And so.. and so... summer is here! It felt like a long wait for the summer weather to catch up with the calendar. Now that it's here I find myself concerned that I'm not going to get in everything that I had planned to do... sailing, camping, picnics with friends, outdoor plays and concerts, roadtrips, barbeques, etc. I'm finding it difficult to settle into relaxation and fun this summer because I'm feeling so wound up with NEED. The need to move forward with music, the need to carve out a bit of success for myself.
My head has been spinning on this subject for a while. Finally last weekend at the grocery store I stopped thinking long enough to sit down and get a massage. Yes, at the grocery store. I LOVE the grocery store! I was so bloody tense, but in 10 minutes the talented lady with the talented hands and me perfectly, perfectly relaxed. Perhaps no further in my musical endevours, but at least I could look kindly on the world again.
I think I'm going to have to go visit her again this weekend! I just have to settle down and accept that August isn't the best month to be trying to get some recognition. Lots of emails and promo packages go out, but there's very little feedback. I assume its the time of year. I don't want to be at my desk either.

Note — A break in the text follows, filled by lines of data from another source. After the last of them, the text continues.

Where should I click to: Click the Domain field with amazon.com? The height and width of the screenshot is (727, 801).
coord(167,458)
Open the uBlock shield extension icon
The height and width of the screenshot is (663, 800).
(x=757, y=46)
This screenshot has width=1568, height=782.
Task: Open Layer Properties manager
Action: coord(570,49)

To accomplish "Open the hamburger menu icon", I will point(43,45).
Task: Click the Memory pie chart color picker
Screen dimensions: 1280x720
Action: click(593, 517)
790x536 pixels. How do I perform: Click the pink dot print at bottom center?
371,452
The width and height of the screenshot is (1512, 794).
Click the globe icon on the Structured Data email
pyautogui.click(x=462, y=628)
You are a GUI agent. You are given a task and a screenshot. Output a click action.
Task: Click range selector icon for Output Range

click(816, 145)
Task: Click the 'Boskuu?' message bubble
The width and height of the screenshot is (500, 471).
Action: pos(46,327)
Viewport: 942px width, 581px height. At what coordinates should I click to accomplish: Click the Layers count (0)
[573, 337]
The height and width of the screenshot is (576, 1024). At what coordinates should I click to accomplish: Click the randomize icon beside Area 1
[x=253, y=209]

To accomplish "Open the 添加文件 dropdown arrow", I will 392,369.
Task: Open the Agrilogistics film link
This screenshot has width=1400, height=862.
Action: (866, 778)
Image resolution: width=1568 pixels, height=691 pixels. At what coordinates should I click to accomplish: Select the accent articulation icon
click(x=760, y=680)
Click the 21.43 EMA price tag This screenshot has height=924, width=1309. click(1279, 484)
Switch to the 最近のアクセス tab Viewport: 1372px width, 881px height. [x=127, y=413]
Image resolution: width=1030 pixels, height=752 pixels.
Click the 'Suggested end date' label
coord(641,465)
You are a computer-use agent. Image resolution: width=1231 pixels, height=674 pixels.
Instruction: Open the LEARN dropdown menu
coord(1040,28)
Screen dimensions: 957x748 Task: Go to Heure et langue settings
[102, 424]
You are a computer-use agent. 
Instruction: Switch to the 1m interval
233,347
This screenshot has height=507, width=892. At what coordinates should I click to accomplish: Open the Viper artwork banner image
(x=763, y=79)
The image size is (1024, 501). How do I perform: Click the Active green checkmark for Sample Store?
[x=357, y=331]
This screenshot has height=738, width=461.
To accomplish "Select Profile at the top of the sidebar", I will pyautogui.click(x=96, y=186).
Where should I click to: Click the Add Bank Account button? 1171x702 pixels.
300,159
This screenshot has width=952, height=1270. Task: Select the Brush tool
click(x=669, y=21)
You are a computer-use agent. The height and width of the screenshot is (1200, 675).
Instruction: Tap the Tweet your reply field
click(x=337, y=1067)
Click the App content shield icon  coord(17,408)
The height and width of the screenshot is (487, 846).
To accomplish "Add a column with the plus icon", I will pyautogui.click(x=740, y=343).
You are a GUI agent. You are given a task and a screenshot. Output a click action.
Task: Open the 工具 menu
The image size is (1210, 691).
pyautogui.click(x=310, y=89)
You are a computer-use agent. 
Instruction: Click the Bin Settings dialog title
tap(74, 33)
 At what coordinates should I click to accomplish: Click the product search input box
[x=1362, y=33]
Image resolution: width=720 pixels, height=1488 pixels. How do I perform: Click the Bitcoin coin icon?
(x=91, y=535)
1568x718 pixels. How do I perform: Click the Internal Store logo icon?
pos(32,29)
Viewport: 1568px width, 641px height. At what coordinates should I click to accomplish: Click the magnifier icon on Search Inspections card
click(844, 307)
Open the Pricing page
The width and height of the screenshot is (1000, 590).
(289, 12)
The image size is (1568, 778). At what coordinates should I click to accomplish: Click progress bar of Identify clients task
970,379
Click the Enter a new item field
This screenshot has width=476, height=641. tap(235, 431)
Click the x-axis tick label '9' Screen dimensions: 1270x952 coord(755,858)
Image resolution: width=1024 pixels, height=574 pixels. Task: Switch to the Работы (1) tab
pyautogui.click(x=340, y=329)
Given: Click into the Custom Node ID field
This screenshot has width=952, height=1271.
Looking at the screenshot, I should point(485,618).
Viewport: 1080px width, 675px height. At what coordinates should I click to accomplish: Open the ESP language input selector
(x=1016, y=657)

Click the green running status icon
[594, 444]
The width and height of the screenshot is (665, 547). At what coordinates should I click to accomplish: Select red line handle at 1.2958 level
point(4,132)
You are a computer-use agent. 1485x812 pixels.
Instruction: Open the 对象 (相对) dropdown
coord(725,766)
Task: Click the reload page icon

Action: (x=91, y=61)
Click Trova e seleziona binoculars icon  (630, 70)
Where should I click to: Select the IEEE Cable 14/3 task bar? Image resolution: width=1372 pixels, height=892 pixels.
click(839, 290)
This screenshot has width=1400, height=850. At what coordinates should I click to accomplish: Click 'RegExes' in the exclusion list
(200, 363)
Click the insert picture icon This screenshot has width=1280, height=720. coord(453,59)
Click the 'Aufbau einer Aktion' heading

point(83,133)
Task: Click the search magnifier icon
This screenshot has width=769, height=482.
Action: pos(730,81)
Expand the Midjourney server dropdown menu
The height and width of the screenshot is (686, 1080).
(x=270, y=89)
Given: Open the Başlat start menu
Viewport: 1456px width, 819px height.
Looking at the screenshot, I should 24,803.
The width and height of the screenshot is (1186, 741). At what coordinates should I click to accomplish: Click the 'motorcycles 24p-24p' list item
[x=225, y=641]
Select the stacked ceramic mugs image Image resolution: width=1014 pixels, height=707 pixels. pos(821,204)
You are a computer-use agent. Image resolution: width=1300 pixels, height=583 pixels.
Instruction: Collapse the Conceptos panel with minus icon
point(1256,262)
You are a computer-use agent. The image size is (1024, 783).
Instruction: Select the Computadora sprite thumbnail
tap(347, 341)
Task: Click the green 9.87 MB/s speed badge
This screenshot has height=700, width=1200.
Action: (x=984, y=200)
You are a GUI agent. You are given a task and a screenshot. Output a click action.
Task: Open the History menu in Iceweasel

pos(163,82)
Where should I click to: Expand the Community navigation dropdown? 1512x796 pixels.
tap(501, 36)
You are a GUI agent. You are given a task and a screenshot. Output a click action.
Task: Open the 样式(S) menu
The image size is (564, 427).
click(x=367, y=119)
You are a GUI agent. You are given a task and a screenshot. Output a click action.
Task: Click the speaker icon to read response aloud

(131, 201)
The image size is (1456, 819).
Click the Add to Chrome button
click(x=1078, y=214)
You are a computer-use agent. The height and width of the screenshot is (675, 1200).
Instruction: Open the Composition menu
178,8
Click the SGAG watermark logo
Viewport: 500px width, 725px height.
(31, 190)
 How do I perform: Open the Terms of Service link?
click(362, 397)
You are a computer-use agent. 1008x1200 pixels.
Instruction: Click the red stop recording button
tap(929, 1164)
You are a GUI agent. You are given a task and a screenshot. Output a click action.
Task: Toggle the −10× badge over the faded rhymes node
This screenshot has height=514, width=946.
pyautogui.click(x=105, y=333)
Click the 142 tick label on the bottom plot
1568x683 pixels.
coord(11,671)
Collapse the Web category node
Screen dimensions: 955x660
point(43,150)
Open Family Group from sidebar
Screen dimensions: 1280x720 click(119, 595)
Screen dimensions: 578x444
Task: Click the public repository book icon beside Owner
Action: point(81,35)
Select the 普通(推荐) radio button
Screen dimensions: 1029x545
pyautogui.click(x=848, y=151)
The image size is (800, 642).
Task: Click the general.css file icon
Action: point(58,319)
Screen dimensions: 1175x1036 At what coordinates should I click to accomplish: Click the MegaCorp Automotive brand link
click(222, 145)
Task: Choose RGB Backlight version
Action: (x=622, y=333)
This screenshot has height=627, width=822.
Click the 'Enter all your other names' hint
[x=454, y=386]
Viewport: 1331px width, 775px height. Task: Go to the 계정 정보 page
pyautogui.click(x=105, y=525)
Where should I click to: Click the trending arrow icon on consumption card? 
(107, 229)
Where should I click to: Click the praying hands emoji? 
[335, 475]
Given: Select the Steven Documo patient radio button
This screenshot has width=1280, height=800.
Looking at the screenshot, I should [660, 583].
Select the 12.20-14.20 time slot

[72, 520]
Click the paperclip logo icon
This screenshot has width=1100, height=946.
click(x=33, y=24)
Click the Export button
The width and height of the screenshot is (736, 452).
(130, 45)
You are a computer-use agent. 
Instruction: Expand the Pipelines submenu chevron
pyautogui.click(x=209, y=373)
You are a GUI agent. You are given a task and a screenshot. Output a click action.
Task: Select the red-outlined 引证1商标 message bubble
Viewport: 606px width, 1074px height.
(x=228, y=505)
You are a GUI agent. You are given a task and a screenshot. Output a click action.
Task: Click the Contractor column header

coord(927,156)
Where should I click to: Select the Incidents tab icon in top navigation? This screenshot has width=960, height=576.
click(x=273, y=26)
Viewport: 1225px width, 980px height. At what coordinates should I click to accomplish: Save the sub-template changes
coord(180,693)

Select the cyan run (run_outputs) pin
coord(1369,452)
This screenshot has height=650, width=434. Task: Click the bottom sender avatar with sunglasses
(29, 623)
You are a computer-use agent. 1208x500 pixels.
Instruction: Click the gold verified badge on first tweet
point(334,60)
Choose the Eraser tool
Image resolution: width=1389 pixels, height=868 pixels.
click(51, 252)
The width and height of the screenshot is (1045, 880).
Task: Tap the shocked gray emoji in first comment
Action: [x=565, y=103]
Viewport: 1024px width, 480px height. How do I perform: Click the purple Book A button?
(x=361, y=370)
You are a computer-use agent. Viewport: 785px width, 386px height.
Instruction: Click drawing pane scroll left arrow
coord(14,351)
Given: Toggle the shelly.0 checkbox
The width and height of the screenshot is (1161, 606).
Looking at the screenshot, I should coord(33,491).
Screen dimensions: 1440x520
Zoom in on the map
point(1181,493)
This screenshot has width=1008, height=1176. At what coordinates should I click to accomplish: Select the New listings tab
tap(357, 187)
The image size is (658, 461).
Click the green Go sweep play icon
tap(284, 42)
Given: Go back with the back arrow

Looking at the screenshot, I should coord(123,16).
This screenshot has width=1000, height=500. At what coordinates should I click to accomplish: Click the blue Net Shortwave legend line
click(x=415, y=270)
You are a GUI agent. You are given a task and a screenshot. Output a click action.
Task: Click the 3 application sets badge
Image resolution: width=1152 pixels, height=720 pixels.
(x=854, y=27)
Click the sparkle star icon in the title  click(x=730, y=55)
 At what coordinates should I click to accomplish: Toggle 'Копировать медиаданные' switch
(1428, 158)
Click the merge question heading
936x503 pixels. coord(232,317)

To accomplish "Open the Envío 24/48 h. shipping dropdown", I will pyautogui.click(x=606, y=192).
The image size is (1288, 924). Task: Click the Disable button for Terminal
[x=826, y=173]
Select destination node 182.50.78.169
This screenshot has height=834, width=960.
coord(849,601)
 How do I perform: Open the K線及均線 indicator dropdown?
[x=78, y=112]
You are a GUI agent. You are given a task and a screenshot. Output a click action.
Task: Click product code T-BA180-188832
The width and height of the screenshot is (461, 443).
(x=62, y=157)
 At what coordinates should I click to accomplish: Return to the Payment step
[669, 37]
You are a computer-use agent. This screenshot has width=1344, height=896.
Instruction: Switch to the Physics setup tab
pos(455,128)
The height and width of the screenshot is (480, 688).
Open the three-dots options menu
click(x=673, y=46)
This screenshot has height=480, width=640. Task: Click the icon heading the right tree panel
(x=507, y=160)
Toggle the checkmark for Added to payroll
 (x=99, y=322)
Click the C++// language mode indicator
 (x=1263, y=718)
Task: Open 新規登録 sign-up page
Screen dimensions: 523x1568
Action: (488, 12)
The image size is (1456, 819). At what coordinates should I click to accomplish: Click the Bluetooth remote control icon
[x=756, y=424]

My porch and my hammock are calling. I want to be in a tent, or thinking about what to burn over the fire for dinner, or in the ocean floating on my back.
I've got some shows coming up... I'll do what I have to to promote them. I'll send out orders too. But other than that, I think I'm just going to take it easy this August. I need to regroup, to re-create. I need to enjoy this weather while it lasts. There will be time enough for work in September.